EXERCISE: Go over the data and keep only the lines that include "agent".

(Beginning of RECORDS PROVIDED)

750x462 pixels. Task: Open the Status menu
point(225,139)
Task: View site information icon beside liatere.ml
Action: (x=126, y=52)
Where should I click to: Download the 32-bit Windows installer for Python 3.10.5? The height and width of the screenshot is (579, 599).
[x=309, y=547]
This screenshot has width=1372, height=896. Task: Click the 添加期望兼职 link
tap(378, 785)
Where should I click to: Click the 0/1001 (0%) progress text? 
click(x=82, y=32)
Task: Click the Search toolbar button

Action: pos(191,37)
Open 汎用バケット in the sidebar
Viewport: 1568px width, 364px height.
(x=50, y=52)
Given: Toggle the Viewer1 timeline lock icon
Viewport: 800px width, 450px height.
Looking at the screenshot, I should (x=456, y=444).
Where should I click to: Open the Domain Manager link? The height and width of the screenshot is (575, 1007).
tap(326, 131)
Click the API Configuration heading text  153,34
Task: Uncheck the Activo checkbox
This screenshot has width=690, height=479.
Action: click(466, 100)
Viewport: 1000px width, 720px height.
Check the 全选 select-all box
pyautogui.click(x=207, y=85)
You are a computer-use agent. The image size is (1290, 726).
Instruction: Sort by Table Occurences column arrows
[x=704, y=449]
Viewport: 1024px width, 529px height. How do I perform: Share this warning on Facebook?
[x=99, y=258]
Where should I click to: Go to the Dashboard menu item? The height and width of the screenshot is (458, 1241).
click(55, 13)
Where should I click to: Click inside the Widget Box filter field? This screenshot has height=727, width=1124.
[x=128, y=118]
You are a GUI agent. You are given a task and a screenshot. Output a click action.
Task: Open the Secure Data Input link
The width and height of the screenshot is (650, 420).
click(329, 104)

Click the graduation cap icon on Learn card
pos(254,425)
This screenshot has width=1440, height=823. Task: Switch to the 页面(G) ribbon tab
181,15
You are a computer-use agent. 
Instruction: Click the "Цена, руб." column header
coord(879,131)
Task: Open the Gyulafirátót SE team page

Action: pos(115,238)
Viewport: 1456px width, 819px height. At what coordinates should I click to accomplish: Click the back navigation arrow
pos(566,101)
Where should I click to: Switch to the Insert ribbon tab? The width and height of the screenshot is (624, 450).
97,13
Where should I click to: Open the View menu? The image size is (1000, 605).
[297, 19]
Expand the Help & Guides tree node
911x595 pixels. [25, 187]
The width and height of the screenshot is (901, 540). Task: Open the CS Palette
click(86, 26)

(End of RECORDS PROVIDED)

RESPONSE TO THIS TASK:
You are a computer-use agent. The image size is (1290, 726).
You are a GUI agent. You are given a task and a screenshot. Output a click action.
You are a computer-use agent. 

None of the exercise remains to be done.